Bevacizumab with trastuzumab is also a reasonable combination to study. I would prefer to try to isolate the patients who will benefit, but without that, I do believe it’s reasonable. Some pilot studies also show that the bevacizumab/trastuzumab combination is safe and active. We have no randomized studies yet, but I believe that would be a reasonable place to look.

39

Breast Cancer Update 2006 (8)

DR LISA A CAREY: I consider HER2-driven breast cancer, in a biologic sense, as being at least two different groups. The HER2-positive, hormone receptor-negative group is different from the HER2-positive, hormone receptor-positive group.

They both benefit from HER2-targeted treatments, but they are different.

In terms of how HER2 functions, we’re obtaining a lot of information from the emerging studies of trastuzumab resistance and the pathways that are important in trastuzumab resistance.

The first issue — and I believe lapatinib speaks to this — is whether HER1 is important in acquired HER2 resistance. The studies of HER1 expression in de novo trastuzumab resistance have not been particularly compelling. They’re also not very big. The fact that lapatinib shows efficacy in patients with acquired trastuzumab resistance, I believe, provides a strong suggestion that the HER1 pathway may be implicated in getting around HER2 signaling. Tumor cells are smart, and they figure out ways to go around our therapeutic interventions. They co-opt nearby pathways.

One of the ways they co-opt is by using HER1. Similarly, instead of borrowing a neighbor to stimulate the same pathway, they can use a neighboring pathway that stimulates the same downstream molecules. That’s where the IGF1R data fit in, which do not so much indicate co-opting as simply a redundant pathway. Fortunately, several IGF1R, largely antibody-based therapies are entering clinical trials.

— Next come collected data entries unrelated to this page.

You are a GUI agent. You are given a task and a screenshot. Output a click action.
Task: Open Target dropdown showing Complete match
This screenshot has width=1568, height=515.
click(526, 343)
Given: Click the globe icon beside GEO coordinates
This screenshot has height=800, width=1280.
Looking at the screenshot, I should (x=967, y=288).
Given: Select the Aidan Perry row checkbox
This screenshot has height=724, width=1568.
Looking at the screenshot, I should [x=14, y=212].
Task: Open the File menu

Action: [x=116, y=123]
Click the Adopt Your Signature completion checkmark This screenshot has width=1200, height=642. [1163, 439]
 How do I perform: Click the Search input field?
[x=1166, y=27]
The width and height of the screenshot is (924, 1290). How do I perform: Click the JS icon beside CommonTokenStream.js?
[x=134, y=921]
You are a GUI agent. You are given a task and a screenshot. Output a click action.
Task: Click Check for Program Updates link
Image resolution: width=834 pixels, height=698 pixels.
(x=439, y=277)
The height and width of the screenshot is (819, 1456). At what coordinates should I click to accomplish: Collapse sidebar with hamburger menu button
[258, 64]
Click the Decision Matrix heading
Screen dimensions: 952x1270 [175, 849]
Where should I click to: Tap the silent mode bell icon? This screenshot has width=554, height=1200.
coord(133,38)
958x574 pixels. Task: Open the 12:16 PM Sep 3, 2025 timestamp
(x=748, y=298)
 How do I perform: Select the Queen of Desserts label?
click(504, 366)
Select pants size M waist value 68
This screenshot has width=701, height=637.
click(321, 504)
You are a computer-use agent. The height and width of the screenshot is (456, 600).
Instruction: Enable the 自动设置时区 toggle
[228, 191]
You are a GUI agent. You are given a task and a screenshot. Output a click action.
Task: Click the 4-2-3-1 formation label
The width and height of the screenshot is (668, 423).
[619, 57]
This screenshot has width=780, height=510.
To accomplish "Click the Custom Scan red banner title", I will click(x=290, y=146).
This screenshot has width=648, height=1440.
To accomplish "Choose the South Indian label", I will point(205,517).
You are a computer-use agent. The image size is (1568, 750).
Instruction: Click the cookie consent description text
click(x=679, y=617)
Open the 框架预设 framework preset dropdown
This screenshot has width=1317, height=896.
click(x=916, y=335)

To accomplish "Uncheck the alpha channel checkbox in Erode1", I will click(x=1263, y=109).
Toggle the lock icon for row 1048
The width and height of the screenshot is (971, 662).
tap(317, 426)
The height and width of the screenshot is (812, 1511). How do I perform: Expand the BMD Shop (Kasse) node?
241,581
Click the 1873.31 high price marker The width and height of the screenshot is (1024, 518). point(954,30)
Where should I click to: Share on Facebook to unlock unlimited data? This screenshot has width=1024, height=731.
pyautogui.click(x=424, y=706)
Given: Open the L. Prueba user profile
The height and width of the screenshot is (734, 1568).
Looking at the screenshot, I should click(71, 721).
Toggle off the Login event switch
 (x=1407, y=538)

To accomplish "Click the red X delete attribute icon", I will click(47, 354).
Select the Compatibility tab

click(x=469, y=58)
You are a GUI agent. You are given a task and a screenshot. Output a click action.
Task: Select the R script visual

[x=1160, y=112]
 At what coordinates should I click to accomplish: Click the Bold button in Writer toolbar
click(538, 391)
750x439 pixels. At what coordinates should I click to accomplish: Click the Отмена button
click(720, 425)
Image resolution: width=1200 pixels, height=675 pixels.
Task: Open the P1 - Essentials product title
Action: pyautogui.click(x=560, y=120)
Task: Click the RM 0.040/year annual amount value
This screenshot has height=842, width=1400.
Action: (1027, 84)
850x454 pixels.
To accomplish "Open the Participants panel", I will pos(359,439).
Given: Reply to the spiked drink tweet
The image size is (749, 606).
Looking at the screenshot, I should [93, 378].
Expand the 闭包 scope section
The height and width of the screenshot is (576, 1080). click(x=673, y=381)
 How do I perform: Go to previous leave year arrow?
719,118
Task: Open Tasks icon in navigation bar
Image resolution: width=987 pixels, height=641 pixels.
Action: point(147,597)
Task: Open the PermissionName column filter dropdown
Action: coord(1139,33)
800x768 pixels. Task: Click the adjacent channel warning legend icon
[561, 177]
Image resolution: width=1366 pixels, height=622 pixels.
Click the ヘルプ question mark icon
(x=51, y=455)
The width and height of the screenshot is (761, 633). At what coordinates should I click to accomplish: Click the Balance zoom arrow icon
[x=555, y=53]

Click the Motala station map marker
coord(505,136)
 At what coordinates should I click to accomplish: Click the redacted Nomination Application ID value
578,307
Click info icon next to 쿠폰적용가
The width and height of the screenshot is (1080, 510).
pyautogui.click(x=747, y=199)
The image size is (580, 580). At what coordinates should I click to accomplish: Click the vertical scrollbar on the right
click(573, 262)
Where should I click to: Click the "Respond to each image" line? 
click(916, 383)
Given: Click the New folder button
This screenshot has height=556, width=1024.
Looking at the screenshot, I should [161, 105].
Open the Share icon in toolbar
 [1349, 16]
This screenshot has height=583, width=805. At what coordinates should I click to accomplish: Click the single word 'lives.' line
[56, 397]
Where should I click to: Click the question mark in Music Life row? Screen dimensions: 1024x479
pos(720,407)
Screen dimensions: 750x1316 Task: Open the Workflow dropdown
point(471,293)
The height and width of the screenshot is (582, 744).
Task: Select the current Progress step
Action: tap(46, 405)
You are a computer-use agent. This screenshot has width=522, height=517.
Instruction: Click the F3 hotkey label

Breast Cancer Update 2006 (6)

DR GEYER: We are committed to collaborating with Dennis Slamon and the BCIRG jointly on the concept of adding bevacizumab to adjuvant trastuzumab. We have been waiting for their pilot data evaluating the combination of bevacizumab and trastuzumab as frontline therapy for patients with HER2-positive disease. The trial is progressing well, and from what they have been able to share, it looks as if this is something we definitely will be pursuing.

40

When patients’ tumors have HER2 amplification, a high percentage — about three quarters of the patients — also have upregulation of VEGF. Those patients do not do well when treated with chemotherapy alone — they have a strikingly poor outcome.

The assumption is that something is mechanistically driving the cancer, and if you shut down both of those pathways, you will improve outcomes. Preclinical models look very strong, and they were the justification for taking this into a clinical trial.

We are currently working on a straightforward concept evaluating trastuzumab versus lapatinib versus the combination using an AC followed by weekly paclitaxel template as neoadjuvant therapy. All the patients will receive that basic chemotherapy regimen, and the HER2 blockade will start with paclitaxel.

Then the patients will have surgery to determine the pathologic complete response rate. After surgery, all the patients will receive trastuzumab for one year. They will be receiving standard therapy with trastuzumab, but we will obtain baseline tissue and do the correlative work to see if we can determine which patients might do better with each of the drugs individually or in combination.